Avez-vous un message spécifique à adresser à vos collègues restés en Ukraine ?

M. Mykuliak: Sur la ligne de front ou sur le front intérieur, nous nous battons tous, avec un seul objectif : la victoire de l'Ukraine, afin d'obtenir justice.

Quel est, selon vous, l'avenir de l'Ukraine, à court et à long terme ?

M. Mykuliak: L'Ukraine, l'UE et la Belgique ont déjà décidé qu'elles étaient impliquées ensemble dans ce conflit, qu'elles étaient du même côté. Il ne s'agit pas d'une coïncidence. Il s'agit d'une lutte commune pour la préservation de nations souveraines. La guerre barbare menée à grande échelle par la Fédération de Russie n'est pas un hasard. Il s'agit d'une tactique délibérée pour intimider les pays européens en vue d'annexions. Il est clair que l'annexion de la Géorgie en 2008 et celle de la Crimée (Ukraine) en 2014 ont conduit à une guerre encore plus grande.

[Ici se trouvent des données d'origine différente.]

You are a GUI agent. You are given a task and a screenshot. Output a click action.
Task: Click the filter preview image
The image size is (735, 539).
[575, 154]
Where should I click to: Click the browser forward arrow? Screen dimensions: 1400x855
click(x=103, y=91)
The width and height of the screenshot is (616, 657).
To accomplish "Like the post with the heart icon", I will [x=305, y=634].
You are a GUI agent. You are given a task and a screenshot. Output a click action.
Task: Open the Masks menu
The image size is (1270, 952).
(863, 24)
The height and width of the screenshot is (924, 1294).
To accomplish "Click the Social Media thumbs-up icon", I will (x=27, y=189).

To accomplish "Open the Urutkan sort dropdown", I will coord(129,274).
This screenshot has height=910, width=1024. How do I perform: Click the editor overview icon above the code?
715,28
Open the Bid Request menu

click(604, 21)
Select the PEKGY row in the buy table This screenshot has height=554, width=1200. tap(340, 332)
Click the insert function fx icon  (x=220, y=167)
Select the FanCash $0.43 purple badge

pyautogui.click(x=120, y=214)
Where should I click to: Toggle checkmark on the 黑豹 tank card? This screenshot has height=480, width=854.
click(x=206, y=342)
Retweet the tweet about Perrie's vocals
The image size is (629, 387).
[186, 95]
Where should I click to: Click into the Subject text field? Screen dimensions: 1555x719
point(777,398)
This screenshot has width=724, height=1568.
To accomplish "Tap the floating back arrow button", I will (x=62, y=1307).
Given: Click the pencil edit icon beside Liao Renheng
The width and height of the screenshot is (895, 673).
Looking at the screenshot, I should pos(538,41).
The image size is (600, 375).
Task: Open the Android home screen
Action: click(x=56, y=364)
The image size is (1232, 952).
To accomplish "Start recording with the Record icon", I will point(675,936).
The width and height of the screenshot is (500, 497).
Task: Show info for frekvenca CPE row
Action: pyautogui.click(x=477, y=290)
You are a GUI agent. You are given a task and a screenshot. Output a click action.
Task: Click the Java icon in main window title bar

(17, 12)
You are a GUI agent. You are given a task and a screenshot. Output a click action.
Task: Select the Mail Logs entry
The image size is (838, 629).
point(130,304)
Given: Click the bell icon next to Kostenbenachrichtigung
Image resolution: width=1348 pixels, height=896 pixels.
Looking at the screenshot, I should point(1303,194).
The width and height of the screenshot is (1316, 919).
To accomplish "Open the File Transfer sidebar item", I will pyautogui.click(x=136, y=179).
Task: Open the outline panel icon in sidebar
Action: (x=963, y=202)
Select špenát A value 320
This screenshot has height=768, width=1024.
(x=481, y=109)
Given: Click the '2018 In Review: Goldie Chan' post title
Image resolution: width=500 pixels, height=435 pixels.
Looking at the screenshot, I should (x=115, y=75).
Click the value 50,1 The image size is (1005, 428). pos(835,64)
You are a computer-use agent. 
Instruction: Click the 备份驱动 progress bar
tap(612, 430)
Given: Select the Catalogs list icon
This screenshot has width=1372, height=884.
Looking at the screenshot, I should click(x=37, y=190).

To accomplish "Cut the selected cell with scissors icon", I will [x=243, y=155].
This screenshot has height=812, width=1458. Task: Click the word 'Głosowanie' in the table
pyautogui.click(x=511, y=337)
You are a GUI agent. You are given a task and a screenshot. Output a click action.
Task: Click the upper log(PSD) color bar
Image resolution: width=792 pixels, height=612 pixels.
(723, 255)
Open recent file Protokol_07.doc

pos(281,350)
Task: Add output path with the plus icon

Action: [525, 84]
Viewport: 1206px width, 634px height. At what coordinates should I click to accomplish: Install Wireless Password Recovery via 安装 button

Pour l'Ukraine, à court comme à long terme, il est très important de sauvegarder notre identité et de pouvoir réclamer les territoires occupés comme notre territoire. Plus l'Ukraine pourra libérer de territoires, plus grandes seront ses chances de succès durable.

Il va sans dire que la Russie doit également être tenue responsable des crimes de guerre, des crimes contre l'humanité et des dommages causés à l'économie et aux infrastructures de l'Ukraine.

Aimeriez-vous retourner en Ukraine après la guerre pour y travailler comme avocat ?

M. Mykuliak: La question n'est pas de savoir si je veux retourner en Ukraine lorsque la guerre sera terminée. La question est de savoir quand cette guerre sera terminée et combien d'horreurs et de destructions supplémentaires elle nous apportera. Bien sûr, l'Ukraine veut gagner cette guerre, et c'est précisément pour cela que des armes supplémentaires doivent être fournies de toute urgence.

Je voudrais terminer en remerciant la Belgique et le peuple belge. Nous, Ukrainiens, vous sommes sincèrement reconnaissants d'avoir aidé notre pays, de la compassion, de la solidarité et de la sympathie dont vous avez fait preuve à l'égard des Ukrainiens pendant cette guerre.

Personnellement, je suis également extrêmement fière et reconnaissante d'avoir l'opportunité de travailler dans un cabinet d'avocats de classe mondiale. J'ai déjà acquis beaucoup d'expérience ici et cette expérience me sera très utile lorsque je retournerai dans mon pays après la victoire de l'Ukraine.